Estimated reading time 4 minutes

Supreme Court emphasise importance of source income and non-marital family connections in maintenance of French residence.

In a series of recent decisions, the Conseil d’Etat, the French Supreme Court clarified certain aspects of French tax residency test rules, which may be of interest for individuals who, while on short or long-term international assignment, keep certain ties (personal or financial) with France.  Under French domestic tax rules, an individual is considered French tax resident if he or she has in France:

(i)    his or her “foyer” (habitual abode) or the place of main residence (the “183 days rule”);
(ii)   his or her main occupation;
(iii)  the centre of his or her economic interests in France

The above criteria are applied alternatively and not cumulatively, i.e. the French tax residency is established when either of the criteria is met.  The above domestic provisions would in most cross-border situations be overruled by tax treaty provisions.

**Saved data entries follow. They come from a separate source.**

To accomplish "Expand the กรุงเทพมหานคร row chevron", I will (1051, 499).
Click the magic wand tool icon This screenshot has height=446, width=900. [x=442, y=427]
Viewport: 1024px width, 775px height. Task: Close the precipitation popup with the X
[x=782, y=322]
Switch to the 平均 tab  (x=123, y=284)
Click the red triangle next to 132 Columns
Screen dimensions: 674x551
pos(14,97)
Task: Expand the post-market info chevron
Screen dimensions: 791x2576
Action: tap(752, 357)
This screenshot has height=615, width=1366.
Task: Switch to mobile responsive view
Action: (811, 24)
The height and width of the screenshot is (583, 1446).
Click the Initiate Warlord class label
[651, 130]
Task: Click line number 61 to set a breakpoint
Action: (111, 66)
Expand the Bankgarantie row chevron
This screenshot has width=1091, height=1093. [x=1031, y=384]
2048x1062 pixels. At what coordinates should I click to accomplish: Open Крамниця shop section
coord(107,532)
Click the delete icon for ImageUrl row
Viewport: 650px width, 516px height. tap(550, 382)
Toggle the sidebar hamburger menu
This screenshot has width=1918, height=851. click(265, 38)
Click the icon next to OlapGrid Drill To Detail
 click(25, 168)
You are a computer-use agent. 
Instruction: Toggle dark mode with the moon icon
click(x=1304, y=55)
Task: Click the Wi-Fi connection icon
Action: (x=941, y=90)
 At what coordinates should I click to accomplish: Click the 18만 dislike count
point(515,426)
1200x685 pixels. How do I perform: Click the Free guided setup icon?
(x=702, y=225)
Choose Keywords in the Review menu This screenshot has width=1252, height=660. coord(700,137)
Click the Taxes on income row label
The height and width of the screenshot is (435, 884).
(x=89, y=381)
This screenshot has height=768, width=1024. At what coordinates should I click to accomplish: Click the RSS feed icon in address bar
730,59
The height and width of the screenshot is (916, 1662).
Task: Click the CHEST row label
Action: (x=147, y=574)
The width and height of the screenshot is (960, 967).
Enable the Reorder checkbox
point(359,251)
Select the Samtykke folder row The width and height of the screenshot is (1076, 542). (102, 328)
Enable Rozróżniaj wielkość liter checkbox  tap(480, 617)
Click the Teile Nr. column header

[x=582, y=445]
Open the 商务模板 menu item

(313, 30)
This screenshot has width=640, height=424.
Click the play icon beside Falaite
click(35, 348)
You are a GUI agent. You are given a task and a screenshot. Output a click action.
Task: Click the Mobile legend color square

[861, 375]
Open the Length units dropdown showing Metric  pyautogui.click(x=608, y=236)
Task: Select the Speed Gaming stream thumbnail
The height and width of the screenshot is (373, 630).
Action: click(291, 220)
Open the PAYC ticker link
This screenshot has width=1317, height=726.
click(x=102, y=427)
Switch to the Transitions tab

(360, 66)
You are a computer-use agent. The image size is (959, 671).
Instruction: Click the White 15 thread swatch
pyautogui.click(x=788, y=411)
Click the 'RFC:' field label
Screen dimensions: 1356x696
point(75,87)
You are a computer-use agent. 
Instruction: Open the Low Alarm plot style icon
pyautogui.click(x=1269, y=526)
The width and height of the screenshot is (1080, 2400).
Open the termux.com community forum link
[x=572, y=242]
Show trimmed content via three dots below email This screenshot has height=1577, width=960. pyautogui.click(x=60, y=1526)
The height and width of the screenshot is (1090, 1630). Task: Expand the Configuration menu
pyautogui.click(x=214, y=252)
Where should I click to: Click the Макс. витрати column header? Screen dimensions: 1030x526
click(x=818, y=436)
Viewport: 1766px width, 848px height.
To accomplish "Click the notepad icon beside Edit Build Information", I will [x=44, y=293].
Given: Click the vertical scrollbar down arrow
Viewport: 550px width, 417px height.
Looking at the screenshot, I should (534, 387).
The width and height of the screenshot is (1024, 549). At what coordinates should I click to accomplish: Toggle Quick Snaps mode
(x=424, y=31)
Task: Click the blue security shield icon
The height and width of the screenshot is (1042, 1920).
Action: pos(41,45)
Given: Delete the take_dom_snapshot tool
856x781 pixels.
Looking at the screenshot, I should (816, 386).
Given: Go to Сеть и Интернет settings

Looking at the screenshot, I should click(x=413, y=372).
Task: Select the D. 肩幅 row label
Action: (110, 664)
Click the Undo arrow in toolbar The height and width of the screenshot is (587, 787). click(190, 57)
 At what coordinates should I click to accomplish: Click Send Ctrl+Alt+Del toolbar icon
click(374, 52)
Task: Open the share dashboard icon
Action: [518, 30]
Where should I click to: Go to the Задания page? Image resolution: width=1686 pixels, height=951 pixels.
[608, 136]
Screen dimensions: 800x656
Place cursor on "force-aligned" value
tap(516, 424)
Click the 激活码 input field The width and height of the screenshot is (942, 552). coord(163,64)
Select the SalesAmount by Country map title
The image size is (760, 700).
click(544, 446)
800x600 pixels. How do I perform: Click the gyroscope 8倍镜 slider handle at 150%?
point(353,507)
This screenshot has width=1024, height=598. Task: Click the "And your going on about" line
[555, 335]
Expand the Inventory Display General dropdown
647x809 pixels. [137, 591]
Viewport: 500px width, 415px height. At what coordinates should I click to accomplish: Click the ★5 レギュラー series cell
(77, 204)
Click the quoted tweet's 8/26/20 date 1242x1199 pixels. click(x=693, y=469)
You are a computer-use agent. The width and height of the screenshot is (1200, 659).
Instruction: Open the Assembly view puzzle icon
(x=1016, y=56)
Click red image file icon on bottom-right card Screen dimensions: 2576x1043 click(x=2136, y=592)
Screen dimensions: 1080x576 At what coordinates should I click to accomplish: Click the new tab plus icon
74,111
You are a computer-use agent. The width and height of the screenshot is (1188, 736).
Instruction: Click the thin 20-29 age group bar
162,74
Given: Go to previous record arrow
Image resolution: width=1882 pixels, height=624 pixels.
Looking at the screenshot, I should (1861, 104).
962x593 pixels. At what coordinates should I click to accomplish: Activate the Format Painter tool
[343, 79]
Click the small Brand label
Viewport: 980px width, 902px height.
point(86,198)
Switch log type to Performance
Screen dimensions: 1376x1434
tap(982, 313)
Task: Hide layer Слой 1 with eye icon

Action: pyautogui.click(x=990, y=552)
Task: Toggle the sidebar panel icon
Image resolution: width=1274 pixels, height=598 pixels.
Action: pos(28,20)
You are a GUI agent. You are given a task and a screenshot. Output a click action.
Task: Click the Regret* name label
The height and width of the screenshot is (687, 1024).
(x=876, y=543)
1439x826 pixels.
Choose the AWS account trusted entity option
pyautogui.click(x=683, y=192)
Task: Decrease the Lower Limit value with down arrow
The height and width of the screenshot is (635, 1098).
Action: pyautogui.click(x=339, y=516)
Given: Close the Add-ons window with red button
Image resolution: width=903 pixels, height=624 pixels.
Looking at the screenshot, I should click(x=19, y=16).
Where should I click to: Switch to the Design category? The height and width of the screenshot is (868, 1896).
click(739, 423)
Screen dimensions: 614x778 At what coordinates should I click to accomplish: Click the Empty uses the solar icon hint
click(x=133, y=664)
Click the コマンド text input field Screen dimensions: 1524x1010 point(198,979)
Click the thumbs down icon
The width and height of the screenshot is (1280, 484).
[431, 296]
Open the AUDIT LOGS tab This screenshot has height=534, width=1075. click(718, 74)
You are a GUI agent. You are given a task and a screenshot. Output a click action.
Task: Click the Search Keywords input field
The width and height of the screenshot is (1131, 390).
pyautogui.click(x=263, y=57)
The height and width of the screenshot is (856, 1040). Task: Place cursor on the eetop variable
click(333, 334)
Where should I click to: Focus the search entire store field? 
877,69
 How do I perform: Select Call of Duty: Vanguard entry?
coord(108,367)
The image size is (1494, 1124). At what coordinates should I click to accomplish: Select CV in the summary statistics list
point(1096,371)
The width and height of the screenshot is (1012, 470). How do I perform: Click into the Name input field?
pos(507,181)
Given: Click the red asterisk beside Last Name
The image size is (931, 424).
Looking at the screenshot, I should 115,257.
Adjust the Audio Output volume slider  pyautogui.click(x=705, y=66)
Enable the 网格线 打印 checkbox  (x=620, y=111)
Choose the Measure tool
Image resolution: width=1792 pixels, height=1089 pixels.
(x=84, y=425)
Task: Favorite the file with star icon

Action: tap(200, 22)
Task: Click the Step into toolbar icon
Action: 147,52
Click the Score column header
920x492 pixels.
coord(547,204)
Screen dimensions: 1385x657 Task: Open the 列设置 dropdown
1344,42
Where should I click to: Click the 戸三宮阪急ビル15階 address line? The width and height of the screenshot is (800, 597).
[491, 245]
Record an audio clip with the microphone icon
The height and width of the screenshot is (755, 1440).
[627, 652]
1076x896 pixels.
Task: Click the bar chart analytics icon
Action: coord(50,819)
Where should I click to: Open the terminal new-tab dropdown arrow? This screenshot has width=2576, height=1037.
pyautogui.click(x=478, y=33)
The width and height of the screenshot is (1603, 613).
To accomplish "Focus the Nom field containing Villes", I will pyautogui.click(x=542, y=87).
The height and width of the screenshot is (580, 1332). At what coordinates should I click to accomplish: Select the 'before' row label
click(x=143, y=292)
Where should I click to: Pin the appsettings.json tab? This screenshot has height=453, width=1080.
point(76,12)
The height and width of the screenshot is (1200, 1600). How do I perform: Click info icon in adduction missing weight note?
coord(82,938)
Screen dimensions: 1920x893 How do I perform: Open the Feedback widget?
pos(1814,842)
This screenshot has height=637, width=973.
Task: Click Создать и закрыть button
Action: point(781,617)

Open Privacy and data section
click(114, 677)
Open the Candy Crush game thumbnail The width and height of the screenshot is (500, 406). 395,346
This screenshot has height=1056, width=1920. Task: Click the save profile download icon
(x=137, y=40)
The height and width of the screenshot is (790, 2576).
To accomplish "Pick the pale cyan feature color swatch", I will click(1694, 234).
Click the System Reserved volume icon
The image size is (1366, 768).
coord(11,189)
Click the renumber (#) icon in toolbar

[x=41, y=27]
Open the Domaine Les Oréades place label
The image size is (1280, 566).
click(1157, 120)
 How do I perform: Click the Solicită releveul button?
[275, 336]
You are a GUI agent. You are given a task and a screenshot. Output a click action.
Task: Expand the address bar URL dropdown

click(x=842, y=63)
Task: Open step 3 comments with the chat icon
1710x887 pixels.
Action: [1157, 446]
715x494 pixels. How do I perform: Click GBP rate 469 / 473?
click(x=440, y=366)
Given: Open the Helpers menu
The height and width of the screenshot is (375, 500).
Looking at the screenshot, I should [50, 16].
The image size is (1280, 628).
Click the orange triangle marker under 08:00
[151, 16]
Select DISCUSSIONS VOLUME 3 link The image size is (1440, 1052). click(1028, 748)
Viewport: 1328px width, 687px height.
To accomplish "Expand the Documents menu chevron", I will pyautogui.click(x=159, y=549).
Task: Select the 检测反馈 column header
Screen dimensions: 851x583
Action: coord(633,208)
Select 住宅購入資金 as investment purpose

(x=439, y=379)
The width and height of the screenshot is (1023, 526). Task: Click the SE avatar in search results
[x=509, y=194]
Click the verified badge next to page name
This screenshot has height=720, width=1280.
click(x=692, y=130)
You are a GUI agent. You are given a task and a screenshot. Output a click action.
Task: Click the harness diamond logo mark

Up to very recently, the “foyer” has been defined by French courts by reference to married persons as the place where an individual lives with his or her spouse and children (“family residence”), without regard to temporary stays elsewhere owing to professional duties or exceptional circumstances.  The 183-days rule applies only if the place of the family residence cannot be determined.

The definition of the “foyer” in the specific case of a single person with no dependent children was not clear.  It was also not clear whether the same definition would apply to an unmarried individual.

In January 2010, the Supreme Court ruled that an individual who carries out his professional activity in a foreign country but regularly travels to France where he lives with his partner and their common child must be considered to have his “foyer” and therefore his tax residence in France.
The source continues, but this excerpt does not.